我想计算一个文档中句子之间的Levenshtein距离。我找到了一个代码来计算字符级别的距离,但是我希望它处于单词级别。 例如,此字符级别的输出为6,但我希望它为1,这意味着如果我们想将b更改为a或a更改为b,则只需要删除一个单词:
a = "The patient tolerated this ."
b = "The patient tolerated ."
def levenshtein_distance(a, b):
if a == b:
return 0
if len(a) < len(b):
a, b = b, a
if not a:
return len(b)
previous_row = range(len(b) + 1)
for i, column1 in enumerate(a):
current_row = [i + 1]
for j, column2 in enumerate(b):
insertions = previous_row[j + 1] + 1
deletions = current_row[j] + 1
substitutions = previous_row[j] + (column1 != column2)
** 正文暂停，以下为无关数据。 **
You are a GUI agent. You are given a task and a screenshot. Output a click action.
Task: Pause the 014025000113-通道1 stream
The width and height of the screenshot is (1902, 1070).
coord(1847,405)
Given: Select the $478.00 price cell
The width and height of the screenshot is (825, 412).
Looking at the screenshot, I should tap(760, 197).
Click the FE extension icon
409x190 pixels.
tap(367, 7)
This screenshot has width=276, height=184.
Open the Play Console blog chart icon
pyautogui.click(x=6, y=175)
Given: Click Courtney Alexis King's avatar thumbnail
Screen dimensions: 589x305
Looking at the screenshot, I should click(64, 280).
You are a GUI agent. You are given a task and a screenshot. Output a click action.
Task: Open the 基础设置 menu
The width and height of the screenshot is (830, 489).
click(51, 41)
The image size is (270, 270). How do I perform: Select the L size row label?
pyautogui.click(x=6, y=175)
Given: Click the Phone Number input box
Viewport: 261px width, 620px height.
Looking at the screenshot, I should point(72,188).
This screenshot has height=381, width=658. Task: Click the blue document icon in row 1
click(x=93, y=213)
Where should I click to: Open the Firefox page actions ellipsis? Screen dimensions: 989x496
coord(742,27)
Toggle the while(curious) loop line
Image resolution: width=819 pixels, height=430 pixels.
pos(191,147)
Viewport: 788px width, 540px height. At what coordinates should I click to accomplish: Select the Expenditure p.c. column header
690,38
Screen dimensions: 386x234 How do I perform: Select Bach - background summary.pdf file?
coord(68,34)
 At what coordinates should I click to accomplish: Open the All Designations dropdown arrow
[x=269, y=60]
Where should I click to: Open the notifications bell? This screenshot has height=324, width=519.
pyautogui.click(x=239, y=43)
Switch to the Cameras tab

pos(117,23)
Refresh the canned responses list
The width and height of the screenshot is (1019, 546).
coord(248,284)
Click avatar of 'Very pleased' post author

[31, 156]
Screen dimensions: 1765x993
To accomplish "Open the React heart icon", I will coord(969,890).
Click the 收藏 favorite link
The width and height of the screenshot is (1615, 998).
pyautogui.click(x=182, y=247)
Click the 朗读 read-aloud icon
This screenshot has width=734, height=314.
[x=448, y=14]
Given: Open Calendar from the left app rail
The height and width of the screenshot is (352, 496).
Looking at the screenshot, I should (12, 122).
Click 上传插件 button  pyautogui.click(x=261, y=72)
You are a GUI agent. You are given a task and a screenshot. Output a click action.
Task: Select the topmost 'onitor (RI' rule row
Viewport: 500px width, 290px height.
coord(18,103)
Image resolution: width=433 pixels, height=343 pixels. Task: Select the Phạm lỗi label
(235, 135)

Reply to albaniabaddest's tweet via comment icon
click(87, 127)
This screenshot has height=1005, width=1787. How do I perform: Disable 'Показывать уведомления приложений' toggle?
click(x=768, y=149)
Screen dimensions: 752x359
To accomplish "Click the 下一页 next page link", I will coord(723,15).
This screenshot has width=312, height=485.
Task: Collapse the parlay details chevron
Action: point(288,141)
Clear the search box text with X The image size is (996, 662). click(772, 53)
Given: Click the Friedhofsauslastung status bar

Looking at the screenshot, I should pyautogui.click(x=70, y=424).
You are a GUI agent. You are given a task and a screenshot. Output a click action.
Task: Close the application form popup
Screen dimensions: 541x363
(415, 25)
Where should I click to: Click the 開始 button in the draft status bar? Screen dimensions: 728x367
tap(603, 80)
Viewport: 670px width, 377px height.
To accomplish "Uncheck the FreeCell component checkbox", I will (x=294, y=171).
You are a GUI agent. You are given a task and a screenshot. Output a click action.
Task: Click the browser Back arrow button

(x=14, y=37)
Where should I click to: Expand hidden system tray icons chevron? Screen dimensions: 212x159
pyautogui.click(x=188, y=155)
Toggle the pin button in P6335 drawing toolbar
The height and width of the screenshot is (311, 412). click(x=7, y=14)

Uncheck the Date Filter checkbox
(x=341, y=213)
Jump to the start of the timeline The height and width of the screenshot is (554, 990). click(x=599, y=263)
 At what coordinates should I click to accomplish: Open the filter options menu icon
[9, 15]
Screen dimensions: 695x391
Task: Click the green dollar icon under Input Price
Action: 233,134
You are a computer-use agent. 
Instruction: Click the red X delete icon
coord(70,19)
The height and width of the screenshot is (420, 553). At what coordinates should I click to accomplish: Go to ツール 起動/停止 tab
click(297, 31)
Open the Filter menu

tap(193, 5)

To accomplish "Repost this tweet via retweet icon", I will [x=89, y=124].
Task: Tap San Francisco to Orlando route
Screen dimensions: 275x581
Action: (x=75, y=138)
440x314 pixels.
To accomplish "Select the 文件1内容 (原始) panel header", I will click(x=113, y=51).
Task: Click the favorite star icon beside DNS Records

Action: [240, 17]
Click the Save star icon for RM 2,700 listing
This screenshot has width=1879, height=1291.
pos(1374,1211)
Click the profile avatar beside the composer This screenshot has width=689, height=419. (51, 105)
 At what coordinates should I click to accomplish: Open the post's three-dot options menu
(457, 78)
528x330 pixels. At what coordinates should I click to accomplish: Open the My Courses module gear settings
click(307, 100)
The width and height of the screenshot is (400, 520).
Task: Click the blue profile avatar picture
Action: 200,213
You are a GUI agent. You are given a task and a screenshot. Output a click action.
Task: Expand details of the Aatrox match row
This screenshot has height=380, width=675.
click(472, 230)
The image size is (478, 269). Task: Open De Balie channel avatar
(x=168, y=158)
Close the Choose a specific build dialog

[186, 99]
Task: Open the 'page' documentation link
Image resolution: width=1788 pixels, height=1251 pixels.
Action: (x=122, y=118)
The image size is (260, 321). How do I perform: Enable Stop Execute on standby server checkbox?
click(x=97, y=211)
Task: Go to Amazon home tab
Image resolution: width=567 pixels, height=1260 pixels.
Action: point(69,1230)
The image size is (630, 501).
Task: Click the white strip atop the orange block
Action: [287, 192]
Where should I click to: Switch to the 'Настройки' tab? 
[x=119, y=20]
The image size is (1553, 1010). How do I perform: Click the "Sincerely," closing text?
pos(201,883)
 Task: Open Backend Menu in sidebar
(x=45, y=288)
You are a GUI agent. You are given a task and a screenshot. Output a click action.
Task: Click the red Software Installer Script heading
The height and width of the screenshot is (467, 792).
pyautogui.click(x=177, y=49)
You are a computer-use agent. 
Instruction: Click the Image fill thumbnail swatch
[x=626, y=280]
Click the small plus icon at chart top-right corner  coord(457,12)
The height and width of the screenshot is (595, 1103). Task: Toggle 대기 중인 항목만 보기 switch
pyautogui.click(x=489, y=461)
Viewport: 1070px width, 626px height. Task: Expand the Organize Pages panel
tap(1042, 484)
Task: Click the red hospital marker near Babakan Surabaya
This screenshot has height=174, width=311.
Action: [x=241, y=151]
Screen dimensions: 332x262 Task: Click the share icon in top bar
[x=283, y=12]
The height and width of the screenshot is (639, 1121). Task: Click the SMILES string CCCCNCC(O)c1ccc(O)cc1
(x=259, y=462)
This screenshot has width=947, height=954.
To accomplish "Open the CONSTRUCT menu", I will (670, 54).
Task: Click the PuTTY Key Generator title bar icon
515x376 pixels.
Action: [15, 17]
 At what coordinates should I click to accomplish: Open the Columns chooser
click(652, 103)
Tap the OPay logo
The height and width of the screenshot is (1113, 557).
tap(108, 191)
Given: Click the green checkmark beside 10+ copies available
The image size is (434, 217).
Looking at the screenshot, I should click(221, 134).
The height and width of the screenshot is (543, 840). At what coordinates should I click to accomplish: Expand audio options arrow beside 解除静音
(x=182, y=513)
current_row.append(min(insertions, deletions, substitutions))
previous_row = current_row
print (previous_row[-1])
return previous_row[-1]
result = levenshtein_distance(a, b)
答案 0 :(得分:0)
我建议避免重新发明轮子,可以使用pylev https://pypi.org/project/pylev/
您只需在控制台中执行pip install pylev命令即可安装它。
然后使用单词而不是字母来计算距离:
import pylev
a = "The patient tolerated this ."
b = "The patient tolerated ."
a = a.split(" ")
b = b.split(" ")
print(pylev.levenshtein(a,b))
请记住,此解决方案区分大小写,并假定所有单词都是空格。